I think this is a very interesting idea! It synergizes well with rapid expansion, and it mitigates the downside of expansion, but without giving too much of a long-term boost (since it doesn't actually increase the total happiness you can acquire). It requires timing to use well.
And it encourages you to play differently, the ultimate mark of a good policy.

I think I'm missing something. Why would you play differently?
 
You would hold off on building Colosseums until you were ready to use the policy, in order to maximize the amount of free stuff.
Yeah, which I think is the idea's strongest downside: The AI wouldn't understand to anticipate it and withhold colosseums.
 
You would hold off on building Colosseums until you were ready to use the policy, in order to maximize the amount of free stuff.

Because you only get them in existing cities? If I were playing Liberty full-tilt, I would imagine I'd have four cities built every time before reaching the Finisher.
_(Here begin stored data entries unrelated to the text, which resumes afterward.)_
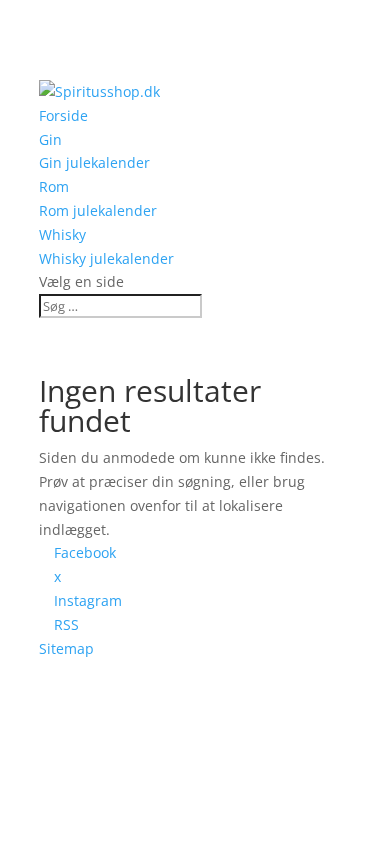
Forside (63, 115)
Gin (50, 139)
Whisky (62, 234)
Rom (54, 186)
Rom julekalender (98, 210)
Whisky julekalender (106, 258)
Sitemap (66, 648)
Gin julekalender (94, 162)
Whether I decide it's worth my while to hold off on building colosseums would probably depend on my luxury situation. That's probably where the trade-off would come - less income now for free colosseums later.
 
You would hold off on building Colosseums until you were ready to use the policy, in order to maximize the amount of free stuff.

I imagine if it were implemented, it would be done in the fashion Thal changed the cultural building SP to work: free buildings now, or later if the relevant tech isn't researched yet. So it would be a totally passive method. (I happen to dislike this change - it removes the decision-making and strategy from the equation - but not to such a degree that I will suggest reverting it.)
 
Because you only get them in existing cities?
Yes, and because you wouldn't get anything if you'd already built the Colosseum.

Whether I decide it's worth my while to hold off on building colosseums would probably depend on my luxury situation. That's probably where the trade-off would come - less income now for free colosseums later.
Right. Strategic tensions are good.

free buildings now, or later if the relevant tech isn't researched yet.
This would probably be ok, but I would think it would be fairly likely you'd have Construction by the time you had 6 policy picks in a game where you were expanding rapidly (so policy costs were rising).
Of course, it could also encourage you to delay getting Construction.

I would keep it different from the culture one though; if you already have a colosseum, you don't get a free theatre. That is the price you pay for getting it in every city, not in just 4 cities.
 
Maybe. How about +0.5 happy from each of those buildings then?
Surely we can agree that the +20% build speed policy is near-useless? Think of how few bonus hammers it will give you over the course of the entire game, and then average that out to a per-turn bonus.

0.5 happy seems much better. We definitely agree that the 20% production was pretty worthless.